Internationally acclaimed Finnish director and scriptwriter Juan Reina has built a reputation around titles like 6954 Kilometres to Home, Iseta- Behind the Roadblock and Albino United. The films won him awards and nominations around many parts of the world, and he has worked with producers such as Nick Broomfield, Nick Hughes and Eric Kabera.
The director’s latest film is about dangerous underwater cave diving. It is unconventional, brave and does not fit right into a mediocre outdoorsy category of documentary films.
Reina states on the official film’s website that “It occurred to me that cave divers and astronauts are really the last true explorers in the world today. Going deep inside these caves means having to rely solely on their own skills, as no GPS or other devices can reach those depths”.
The level of suspense and increased compelling sense of horror created in the narrative give real insight into the world of 130 metres deep underwater diving in caves by taking the viewer on a terrifying journey, highlighting the dangers and implications such adventures can lead to.
The technical extreme diving techniques and processes in this documentary have rarely been attempted before, but the good thing is that it makes for important and forceful documentary viewing.
Featured in the film are the four Finnish hard-core divers Vesa ‘Vescu’ Rantanen, Patrik ‘Patte’ Grönqvist, Sami Paakkarinen and Kai ‘Kaitsu’ Känkänen, whom the story is based around.

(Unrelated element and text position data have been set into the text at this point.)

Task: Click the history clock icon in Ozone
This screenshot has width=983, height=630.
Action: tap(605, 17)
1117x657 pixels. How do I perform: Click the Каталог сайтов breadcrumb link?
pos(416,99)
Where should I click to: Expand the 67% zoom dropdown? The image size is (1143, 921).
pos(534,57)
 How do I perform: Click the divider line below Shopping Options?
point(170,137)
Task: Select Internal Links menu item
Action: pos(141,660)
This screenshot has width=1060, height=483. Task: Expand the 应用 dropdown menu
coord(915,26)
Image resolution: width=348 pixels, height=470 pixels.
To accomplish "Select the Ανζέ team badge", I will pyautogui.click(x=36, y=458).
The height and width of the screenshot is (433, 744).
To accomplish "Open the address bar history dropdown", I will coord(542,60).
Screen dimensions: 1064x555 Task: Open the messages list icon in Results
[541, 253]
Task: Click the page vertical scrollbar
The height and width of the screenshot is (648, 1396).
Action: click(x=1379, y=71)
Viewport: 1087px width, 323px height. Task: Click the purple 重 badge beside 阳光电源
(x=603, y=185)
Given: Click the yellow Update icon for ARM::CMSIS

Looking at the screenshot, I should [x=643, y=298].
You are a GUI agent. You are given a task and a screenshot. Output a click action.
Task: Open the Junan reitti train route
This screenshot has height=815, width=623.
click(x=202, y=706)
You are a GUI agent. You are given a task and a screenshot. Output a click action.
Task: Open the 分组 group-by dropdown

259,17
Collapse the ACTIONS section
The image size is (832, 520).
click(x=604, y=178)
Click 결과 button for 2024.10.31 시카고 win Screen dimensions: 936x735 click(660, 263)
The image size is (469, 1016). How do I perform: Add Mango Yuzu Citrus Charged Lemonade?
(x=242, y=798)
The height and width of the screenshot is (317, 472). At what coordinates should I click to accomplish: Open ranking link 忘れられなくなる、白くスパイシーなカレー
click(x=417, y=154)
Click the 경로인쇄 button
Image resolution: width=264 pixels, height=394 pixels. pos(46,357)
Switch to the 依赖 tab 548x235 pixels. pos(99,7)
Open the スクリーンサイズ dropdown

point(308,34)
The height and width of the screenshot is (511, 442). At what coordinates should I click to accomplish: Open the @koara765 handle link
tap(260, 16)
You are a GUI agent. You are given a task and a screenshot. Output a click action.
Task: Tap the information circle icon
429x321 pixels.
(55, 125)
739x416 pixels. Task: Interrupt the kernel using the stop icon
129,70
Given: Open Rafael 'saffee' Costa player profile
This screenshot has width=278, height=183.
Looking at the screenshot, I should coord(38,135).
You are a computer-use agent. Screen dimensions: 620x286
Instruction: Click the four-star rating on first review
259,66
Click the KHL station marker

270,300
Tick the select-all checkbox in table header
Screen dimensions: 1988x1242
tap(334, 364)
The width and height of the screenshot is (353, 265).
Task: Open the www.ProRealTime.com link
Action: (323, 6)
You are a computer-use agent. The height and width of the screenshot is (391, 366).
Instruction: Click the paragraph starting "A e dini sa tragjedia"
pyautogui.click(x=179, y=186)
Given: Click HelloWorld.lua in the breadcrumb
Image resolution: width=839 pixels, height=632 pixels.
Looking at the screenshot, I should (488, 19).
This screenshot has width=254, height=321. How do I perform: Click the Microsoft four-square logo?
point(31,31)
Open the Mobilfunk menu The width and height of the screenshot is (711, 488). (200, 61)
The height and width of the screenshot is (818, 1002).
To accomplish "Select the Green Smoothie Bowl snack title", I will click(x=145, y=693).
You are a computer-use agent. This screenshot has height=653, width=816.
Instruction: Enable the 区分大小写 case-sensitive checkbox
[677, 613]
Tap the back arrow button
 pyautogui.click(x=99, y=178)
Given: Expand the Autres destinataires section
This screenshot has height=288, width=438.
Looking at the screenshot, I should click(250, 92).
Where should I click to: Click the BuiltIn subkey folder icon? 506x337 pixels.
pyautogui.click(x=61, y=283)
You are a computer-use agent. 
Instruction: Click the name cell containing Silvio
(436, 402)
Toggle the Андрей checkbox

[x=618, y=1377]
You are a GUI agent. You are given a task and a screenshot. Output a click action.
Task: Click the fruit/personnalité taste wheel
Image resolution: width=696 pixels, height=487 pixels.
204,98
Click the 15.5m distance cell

They are extremely driven with a need so strong that they feel urged to participate, or as a child of one of the divers expresses it, “Dad has to dive”. Even if this can mean putting themselves and fellow participant divers’ lives at risk.
The prime target and desired destination is in central Norway. At the end of Plurdalen valley there is a 35m-wide river, an unusual pond called Plura, it rises abruptly out of the ground. This location is the attraction and ultimate goal for the divers because at the end of it, very deep down, there is lots of colourful, beautiful and untouched scenery to waiting to be explored.
In February 2014 the group is ready to pursue their ultimate diving expedition. Building on years of underwater diving experience helps, but nothing can really prepare them for the challenge and the impact it is going to have on everything that follows.
Successful diving expeditions are based on a mixture of skill, experience and knowledge. But the level of trust and strong friendships between the team of fellow divers are determining factors when it comes to deciding who to dive with.
But despite being a team with these qualities things do not go according to the plan and two of their fellow divers Jari Huotarinen and Jari Uusimaki drown at a depth of more than 100 metres underwater in a cave between Plura (Plurdalen) and Stenugleflaget.
After the accident international authorities announce their decision to cancel an operation to retrieve the bodies by deeming the operation “too risky.”
However, seven weeks after, the four friends, supported by their team of assistant divers, go ahead and carry out an operation to retrieve the two bodies, all done in secrecy.
The narrative of the documentary focuses on this expedition. It examines what happened during the accident and what process and actions to take following it to get two dead friends back.
Diving into the Unknown tells a remarkable true story. It is tragic, yet celebratory because it explores human nature, the loyalty of true friendship and the determination needed to be able to carry out a major task.
Visually stunning, honest and suspenseful, the story told here is one of substance. It is also an outstanding watch for reasons that go far beyond diving and any technologies involved. It is about some best friends who return to locate and bring back their best friends in order to get a sense of closure, not just for themselves, but for the families involved.